Göttingen, Berlin, and a doctorate no one attended
In 1809 he entered the University of Göttingen, beginning in medicine before turning to philosophy. From 1811 to 1813 he studied at the University of Berlin, sitting in on lectures by Fichte and Schleiermacher, and in 1813 he received his doctorate in absentia from the University of Jena for The Fourfold Root of the Principle of Sufficient Reason. Five years later the real work arrived: The World as Will and Representation was published in December 1818, carrying an 1819 title page. It laid out the whole architecture that would occupy him for the rest of his life — the world as it appears to a knowing subject, and the will that drives beneath it. Almost nobody read it.
In 1820, still hoping for an academic audience, he tried lecturing at the University of Berlin — and scheduled his course at the same hour as Hegel's. The benches were nearly empty. It is one of philosophy's better-known professional humiliations, and Schopenhauer never really got another shot at a university chair.
The long Frankfurt exile
The following years brought a Berlin lawsuit — a 1821 altercation with a seamstress named Caroline Luise Marquet dragged through the courts until 1827, when he was ordered to pay her a pension for the rest of her life — and, in June 1833, a permanent move to Frankfurt am Main. He lived there, eventually settling at Schöne Aussicht 17 from 1843 to 1859, for the rest of his days, keeping a succession of poodles all named Atman.

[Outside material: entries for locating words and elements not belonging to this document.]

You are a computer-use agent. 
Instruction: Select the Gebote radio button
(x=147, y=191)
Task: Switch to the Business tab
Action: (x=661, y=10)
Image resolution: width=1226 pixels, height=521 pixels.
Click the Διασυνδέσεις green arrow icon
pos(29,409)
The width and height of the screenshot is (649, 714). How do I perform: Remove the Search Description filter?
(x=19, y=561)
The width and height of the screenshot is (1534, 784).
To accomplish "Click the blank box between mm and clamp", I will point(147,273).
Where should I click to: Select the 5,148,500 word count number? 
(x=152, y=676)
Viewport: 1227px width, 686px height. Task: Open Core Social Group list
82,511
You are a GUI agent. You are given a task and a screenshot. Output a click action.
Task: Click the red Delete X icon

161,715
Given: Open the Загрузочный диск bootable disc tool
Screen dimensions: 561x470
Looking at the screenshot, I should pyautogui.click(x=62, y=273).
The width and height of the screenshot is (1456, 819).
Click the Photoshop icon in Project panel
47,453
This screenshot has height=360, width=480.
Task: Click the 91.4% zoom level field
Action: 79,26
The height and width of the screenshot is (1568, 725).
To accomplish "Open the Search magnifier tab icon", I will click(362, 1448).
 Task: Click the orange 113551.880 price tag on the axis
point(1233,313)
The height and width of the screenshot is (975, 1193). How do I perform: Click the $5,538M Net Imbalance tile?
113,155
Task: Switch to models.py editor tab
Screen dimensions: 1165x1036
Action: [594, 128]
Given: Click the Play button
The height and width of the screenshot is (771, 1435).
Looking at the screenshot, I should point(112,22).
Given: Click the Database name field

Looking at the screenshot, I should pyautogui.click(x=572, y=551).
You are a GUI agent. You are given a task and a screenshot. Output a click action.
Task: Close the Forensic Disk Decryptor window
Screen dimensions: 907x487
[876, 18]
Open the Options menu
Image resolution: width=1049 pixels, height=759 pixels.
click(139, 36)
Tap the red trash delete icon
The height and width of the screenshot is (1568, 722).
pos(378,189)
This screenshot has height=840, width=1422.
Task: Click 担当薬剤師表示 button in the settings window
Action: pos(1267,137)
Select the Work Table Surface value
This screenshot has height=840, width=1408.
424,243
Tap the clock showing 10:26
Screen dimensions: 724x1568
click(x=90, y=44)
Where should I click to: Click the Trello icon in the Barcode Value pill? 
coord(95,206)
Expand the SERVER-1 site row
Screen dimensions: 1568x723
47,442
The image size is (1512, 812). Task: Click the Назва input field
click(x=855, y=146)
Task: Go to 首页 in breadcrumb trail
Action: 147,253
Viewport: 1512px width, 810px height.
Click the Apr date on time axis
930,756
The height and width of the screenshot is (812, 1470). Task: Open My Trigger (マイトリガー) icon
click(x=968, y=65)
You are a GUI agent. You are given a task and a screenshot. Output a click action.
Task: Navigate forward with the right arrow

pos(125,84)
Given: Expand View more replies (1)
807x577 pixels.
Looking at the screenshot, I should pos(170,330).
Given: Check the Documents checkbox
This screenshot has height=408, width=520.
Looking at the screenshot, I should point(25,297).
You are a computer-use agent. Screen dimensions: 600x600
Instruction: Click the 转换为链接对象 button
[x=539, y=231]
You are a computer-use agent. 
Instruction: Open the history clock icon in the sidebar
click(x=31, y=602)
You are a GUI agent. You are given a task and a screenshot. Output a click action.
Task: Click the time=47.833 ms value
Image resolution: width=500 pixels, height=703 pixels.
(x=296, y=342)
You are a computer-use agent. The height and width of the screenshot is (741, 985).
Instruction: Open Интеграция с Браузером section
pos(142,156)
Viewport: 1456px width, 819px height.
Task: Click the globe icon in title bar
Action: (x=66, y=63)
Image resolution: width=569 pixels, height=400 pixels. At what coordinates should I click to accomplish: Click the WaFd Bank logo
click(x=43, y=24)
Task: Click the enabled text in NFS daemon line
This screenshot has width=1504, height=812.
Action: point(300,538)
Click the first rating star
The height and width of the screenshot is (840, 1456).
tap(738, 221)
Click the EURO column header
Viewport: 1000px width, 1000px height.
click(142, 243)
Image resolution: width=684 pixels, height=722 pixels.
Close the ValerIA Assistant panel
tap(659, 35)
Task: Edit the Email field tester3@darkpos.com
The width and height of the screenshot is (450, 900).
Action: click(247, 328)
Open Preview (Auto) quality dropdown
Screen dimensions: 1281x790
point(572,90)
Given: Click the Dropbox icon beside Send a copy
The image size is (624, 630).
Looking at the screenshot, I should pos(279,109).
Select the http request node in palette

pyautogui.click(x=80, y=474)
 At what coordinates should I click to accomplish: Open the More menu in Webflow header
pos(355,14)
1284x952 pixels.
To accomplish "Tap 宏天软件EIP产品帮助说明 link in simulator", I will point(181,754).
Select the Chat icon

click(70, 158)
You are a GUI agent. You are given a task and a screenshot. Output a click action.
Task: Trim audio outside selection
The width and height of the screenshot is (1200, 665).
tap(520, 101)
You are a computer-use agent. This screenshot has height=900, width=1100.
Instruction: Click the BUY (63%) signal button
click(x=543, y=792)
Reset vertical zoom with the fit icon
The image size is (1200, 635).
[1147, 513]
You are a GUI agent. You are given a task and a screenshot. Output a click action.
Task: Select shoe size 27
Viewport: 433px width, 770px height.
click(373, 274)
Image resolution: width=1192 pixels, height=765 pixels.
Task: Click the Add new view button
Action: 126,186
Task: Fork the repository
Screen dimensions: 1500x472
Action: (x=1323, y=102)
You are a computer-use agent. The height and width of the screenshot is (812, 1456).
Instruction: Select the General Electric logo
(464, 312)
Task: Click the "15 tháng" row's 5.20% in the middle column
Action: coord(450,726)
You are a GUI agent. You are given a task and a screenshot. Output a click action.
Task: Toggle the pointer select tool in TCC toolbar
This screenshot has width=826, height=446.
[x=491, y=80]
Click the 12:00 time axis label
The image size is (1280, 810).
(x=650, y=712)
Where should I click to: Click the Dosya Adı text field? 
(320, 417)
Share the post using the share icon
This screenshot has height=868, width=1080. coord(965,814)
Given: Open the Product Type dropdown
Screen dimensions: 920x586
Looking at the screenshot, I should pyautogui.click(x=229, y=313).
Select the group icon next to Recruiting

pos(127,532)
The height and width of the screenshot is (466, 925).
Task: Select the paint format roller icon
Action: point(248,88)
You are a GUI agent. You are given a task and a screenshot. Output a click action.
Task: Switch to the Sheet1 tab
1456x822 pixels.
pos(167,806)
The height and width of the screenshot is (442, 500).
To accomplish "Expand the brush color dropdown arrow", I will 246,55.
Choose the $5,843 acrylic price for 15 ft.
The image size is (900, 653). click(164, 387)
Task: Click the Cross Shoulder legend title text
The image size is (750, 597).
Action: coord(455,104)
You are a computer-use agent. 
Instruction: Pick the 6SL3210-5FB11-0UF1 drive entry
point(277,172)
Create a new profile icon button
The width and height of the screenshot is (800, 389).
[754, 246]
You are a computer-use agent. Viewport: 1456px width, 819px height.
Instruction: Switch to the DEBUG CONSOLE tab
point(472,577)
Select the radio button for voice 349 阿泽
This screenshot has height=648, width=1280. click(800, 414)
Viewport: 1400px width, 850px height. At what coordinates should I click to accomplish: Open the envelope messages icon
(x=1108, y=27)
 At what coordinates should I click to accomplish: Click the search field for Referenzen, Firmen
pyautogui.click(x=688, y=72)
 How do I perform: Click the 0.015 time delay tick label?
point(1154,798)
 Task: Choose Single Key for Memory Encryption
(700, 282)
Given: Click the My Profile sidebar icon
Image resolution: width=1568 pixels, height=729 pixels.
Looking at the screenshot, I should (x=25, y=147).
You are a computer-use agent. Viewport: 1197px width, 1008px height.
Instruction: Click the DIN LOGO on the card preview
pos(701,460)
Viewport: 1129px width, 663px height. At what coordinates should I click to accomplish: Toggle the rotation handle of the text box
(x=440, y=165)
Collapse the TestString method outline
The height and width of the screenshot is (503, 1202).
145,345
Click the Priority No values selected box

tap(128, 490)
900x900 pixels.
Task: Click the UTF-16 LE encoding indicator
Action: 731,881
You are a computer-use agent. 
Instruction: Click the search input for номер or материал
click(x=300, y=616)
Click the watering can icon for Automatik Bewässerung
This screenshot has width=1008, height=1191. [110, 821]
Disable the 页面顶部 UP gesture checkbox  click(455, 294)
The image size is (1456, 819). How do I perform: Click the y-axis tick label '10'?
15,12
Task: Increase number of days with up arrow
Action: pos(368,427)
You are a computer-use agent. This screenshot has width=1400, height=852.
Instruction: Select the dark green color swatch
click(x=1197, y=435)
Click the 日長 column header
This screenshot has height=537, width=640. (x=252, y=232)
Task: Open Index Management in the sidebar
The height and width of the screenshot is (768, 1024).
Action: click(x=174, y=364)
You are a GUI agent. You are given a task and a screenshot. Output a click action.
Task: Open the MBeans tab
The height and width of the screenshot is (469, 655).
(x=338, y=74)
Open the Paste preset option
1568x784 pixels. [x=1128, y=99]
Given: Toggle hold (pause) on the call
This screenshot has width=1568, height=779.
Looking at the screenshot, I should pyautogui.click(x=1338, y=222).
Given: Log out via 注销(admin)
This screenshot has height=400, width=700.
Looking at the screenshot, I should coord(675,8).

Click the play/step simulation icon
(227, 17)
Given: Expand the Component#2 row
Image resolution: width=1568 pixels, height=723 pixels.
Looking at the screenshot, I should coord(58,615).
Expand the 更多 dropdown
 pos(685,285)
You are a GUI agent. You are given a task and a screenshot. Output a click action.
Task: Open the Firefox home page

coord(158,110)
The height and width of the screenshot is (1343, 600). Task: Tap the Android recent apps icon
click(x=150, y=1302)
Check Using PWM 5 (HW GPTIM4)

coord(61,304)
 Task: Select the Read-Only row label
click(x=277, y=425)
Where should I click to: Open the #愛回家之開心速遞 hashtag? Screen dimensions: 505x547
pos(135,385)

Recognition, when it came, arrived slowly. In 1839 his essay On the Freedom of the Will won a prize from the Royal Norwegian Society of Sciences; in 1841 it was published alongside The Basis of Morality as The Two Fundamental Problems of Ethics. The real turn came in 1851, with the publication of Parerga and Paralipomena, and then in 1853, when John Oxenford's favorable notice in the Westminster Review introduced him to a much wider public. Fame reached him in his sixties, decades after the book that deserved it.
He died in Frankfurt on September 21, 1860, and was buried at the Frankfurt Hauptfriedhof, leaving much of his estate to a Prussian fund for soldiers disabled — and the families of soldiers killed — suppressing the revolutions of 1848: an oddly institutional final gesture from the philosopher who had spent his life arguing that compassion, not doctrine, was the true basis of morality.